Foto seorang tua dan seorang muda di rumah jompo
Tahun 2050, lebih 150 negara diprediksi mengalami masalah penduduk yang menuaFoto: Waldbreitbacher Franziskanerinnen

Masalah ekonomi dan sosial

Dalam 80 tahun mendatang, populasi di negara-negara seperti Spanyol dan Jepang akan berkurang setengahnya. Cina juga akan mengalami tren penyusutan penduduk yang hampir sama besarnya. Hanya di 12 negara, termasuk Somalia dan Sudan Selatan, akan ada cukup bayi untuk menjaga populasi penduduk agar tetap stabil. Tahun 2050, lebih 150 negara diperkirakan akan mengalami masalah penduduk yang semakin menua.

Penggalakkan pendidikan dan penggunaan alat kontrasepsi untuk mencegah kehamilan akan menyebabkan penyusutan populasi global sebanyak 1,5 miliar orang sampai tahun 2100 dibandingkan saat ini, kata penelitian IHME.

Pergeseran demografis itu akan mengubah masyarakat dan membangkitkan masalah ekonomi-sosial baru. Siapa yang akan membayar perawatan kesehatan penduduki lanjut usia? Apakah negara-negara akan memperebutkan migran muda? Bagaimana dengan usia pensiun, kalau konsep pensiun memang masih ada?

### Data Tersedia
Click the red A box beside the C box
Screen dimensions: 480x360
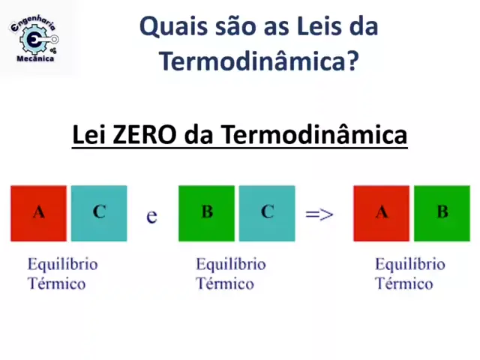(38, 213)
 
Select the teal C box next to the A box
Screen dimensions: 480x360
(99, 213)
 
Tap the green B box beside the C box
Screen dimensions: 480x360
(207, 213)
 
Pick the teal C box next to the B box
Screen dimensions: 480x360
(267, 213)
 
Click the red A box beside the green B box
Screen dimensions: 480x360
(382, 213)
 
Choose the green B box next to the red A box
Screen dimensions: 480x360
(442, 213)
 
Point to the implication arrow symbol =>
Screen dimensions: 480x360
(320, 214)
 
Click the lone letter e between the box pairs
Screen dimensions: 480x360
(152, 217)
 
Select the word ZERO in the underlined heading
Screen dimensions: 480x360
(145, 135)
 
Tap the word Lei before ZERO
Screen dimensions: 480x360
(90, 135)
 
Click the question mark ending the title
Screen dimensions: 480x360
(353, 62)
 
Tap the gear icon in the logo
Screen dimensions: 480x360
(34, 39)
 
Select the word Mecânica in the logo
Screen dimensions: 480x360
(35, 58)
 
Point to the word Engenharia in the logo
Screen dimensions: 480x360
(33, 23)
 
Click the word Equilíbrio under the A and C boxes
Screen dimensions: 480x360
(63, 265)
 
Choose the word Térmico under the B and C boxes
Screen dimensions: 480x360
(225, 284)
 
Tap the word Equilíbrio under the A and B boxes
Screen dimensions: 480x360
(410, 265)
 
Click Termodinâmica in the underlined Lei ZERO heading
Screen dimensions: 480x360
(314, 134)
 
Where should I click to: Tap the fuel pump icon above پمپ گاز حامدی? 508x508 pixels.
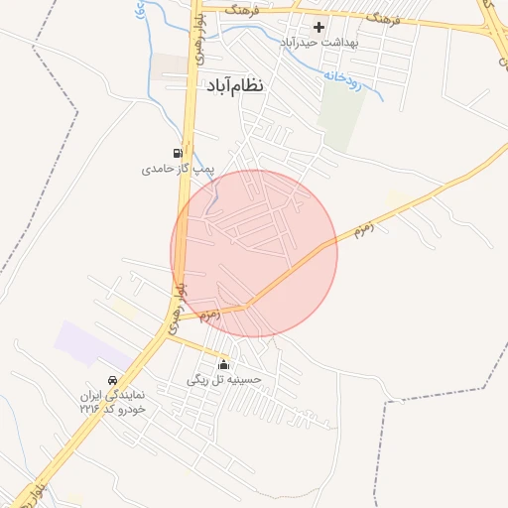(x=177, y=154)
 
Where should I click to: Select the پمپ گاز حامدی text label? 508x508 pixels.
(x=177, y=170)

### Soal Latihan
Jawablah pertanyaan berikut berdasarkan kutipan tentang penuaan penduduk.
(a) Negara mana saja yang populasinya disebut akan berkurang setengahnya dalam 80 tahun mendatang?
(b) Di berapa negara akan ada cukup bayi untuk menjaga populasi penduduk tetap stabil?
(c) Menurut penelitian IHME, berapa besar penyusutan populasi global sampai tahun 2100 dibandingkan saat ini?

### Jawaban Soal
(a) Spanyol dan Jepang.
(b) Di 12 negara, termasuk Somalia dan Sudan Selatan.
(c) Sebanyak 1,5 miliar orang.